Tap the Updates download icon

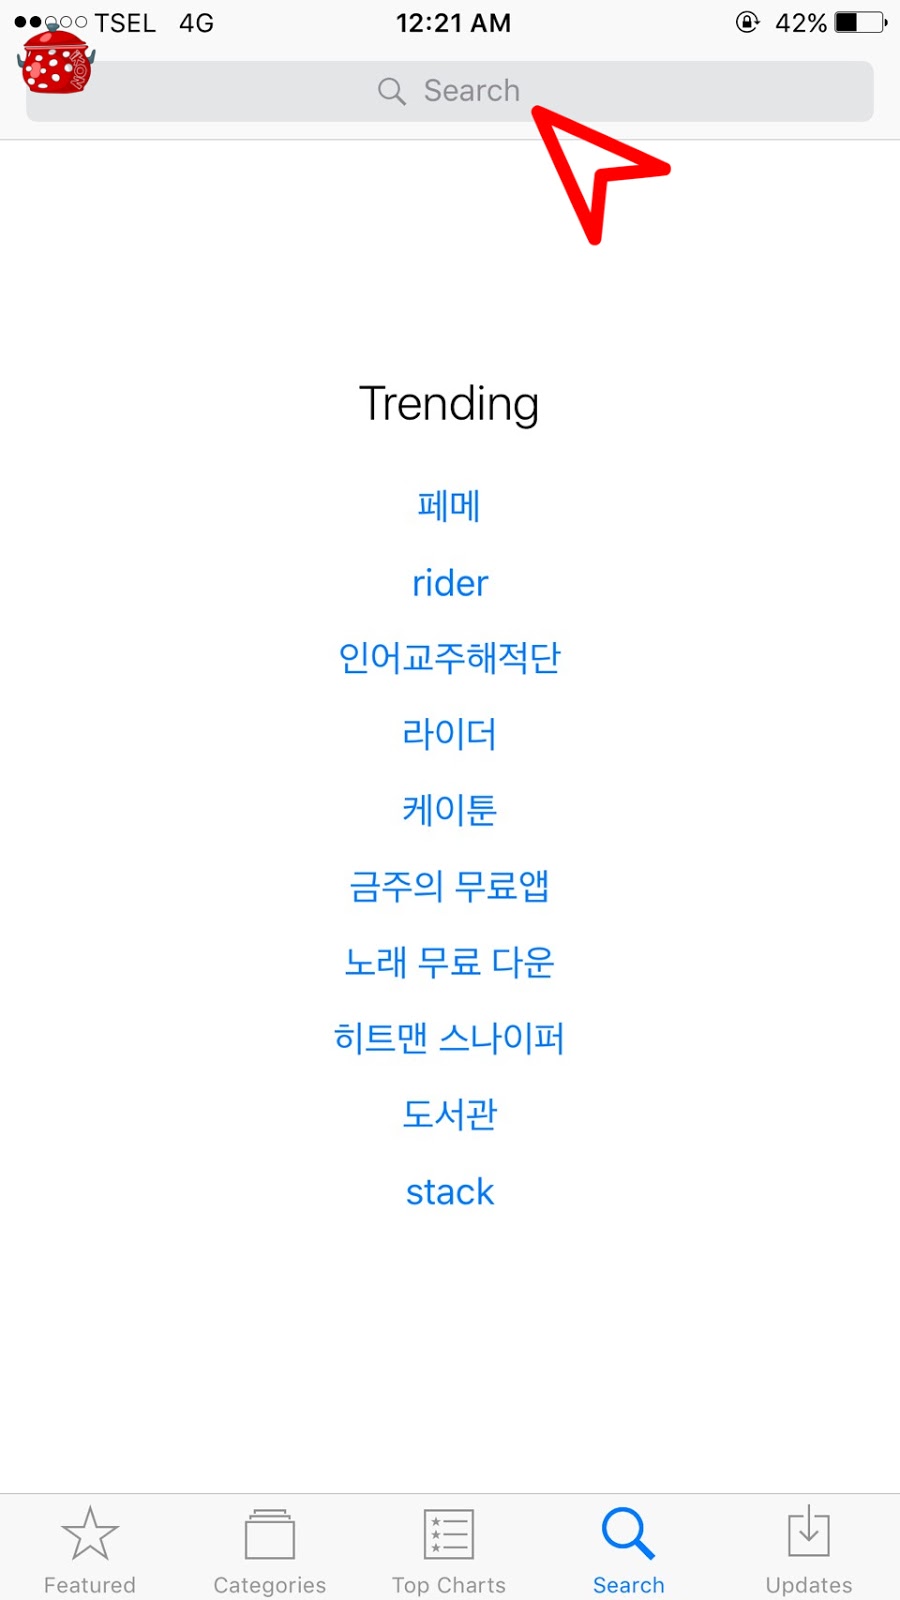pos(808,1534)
--
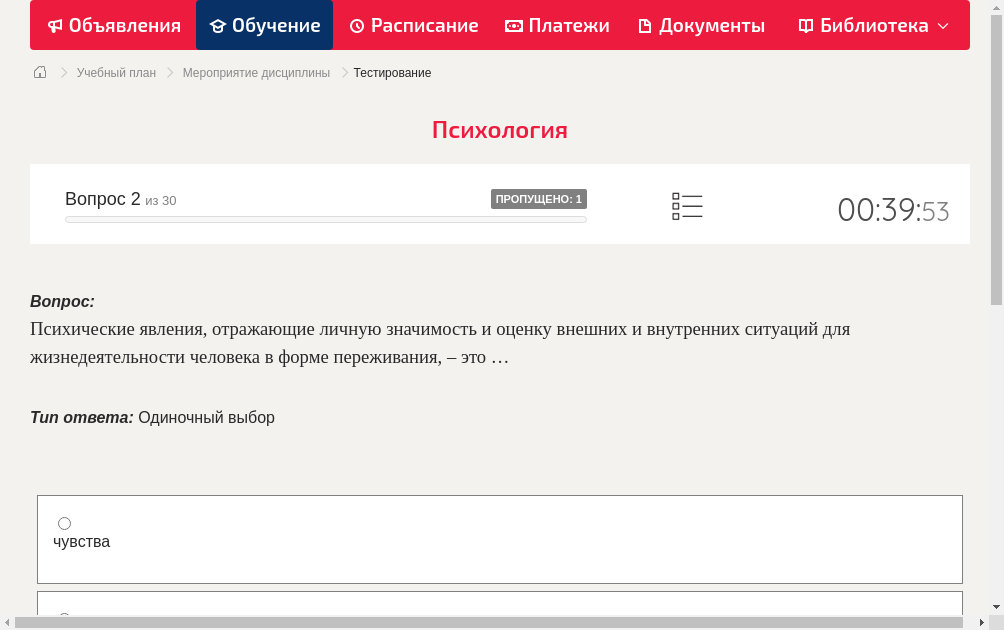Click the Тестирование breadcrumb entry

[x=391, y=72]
---
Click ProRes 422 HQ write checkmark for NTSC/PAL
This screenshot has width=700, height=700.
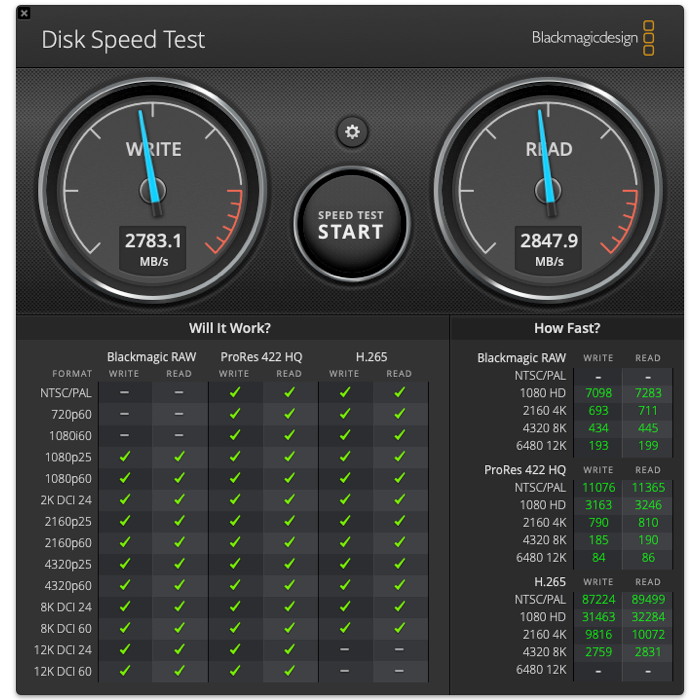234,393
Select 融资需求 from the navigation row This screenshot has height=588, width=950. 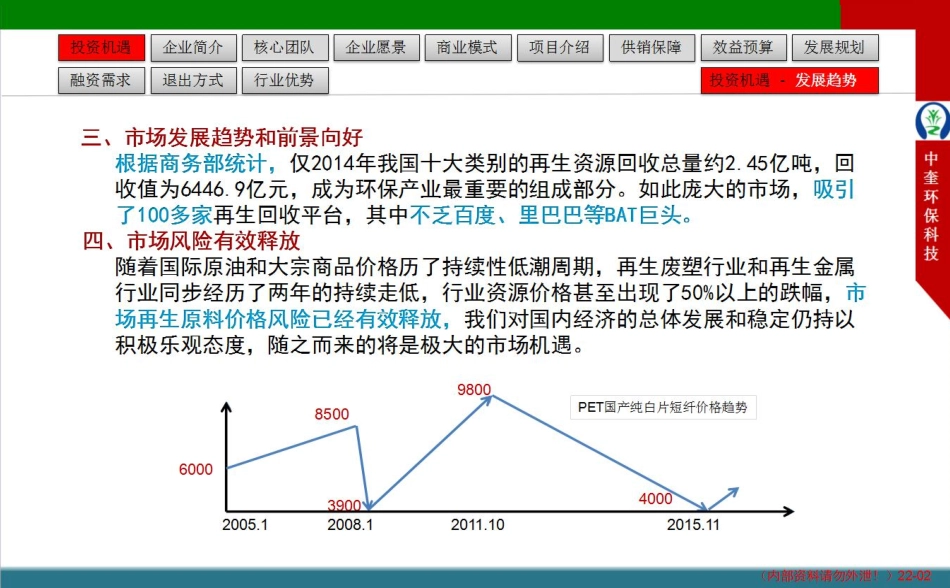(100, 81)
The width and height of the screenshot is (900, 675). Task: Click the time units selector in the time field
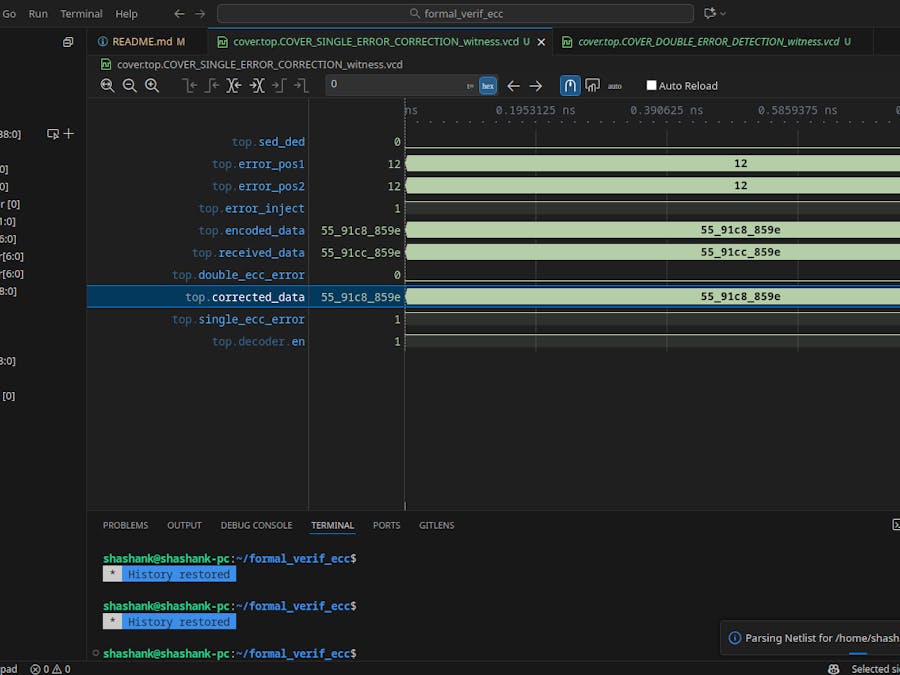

▶ The problem
Duplicate the lines that open with the line containing "Click the Тестирование breadcrumb entry" and close with the line containing "[x=391, y=72]", including both of them. Leave out the pictures.

▶ Reply to the task
Click the Тестирование breadcrumb entry

[x=391, y=72]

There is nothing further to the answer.